Comparing models with AUC

You can use ROC curves to compare models to each other, just like you can with cost functions. An ROC curve for a model shows how well it will work for a variety of decision thresholds. At the end of the day, what's most important in a model is how it will perform in the real world, where there's only one decision threshold. Why then would we want to compare models using thresholds we'll never use? There are two answers for this.

Firstly, comparing ROC curves in particular ways is like performing a statistical test that tells us not just that one model did better on this particular test set, but whether it's likely to continue to perform better in the future. This is out of the scope of this learning material, but it's worth keeping in mind.

Secondly, the ROC curve shows, to some degree, how reliant the model is on having the perfect threshold. For example, if our model only works well when we have a decision threshold of 0.9, but terribly above or below this value, it's not a good design. We'd probably prefer to work with a model that works reasonably well for various thresholds, knowing that if the real-world data we come across is slightly different to our test set, our model's performance won't necessarily collapse.

How to compare ROCs?

The easiest way to compare ROCs numerically is using the area under the curve (AUC). Literally, this is the area of the graph that is below the curve. For example, our perfect model from the last exercise has an AUC of 1:

Diagram showing a receiver operator characteristic curve graph using area under the curve.

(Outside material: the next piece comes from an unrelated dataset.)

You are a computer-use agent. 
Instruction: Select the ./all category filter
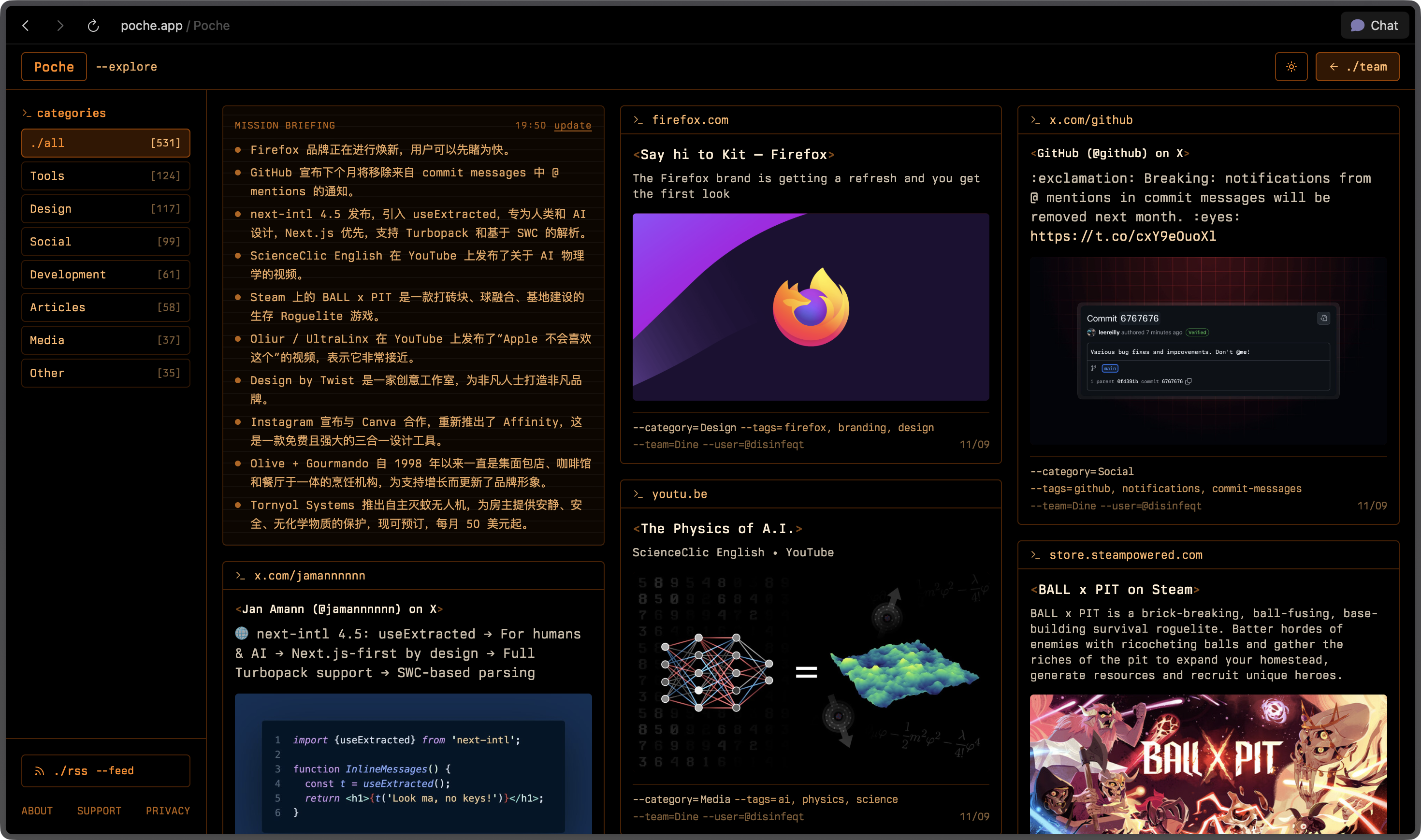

While our model that did no better than chance has an area of about 0.5:

Diagram showing a receiver operator characteristic curve graph with area under the curve at a sharp angle.

The more perfect a model is, the larger this area becomes. If we have a model with a large AUC, we know it works well for a variety of thresholds, and so it probably has good architecture and has been trained well. By contrast, a model with a small AUC (closer to 0.5) isn't working well.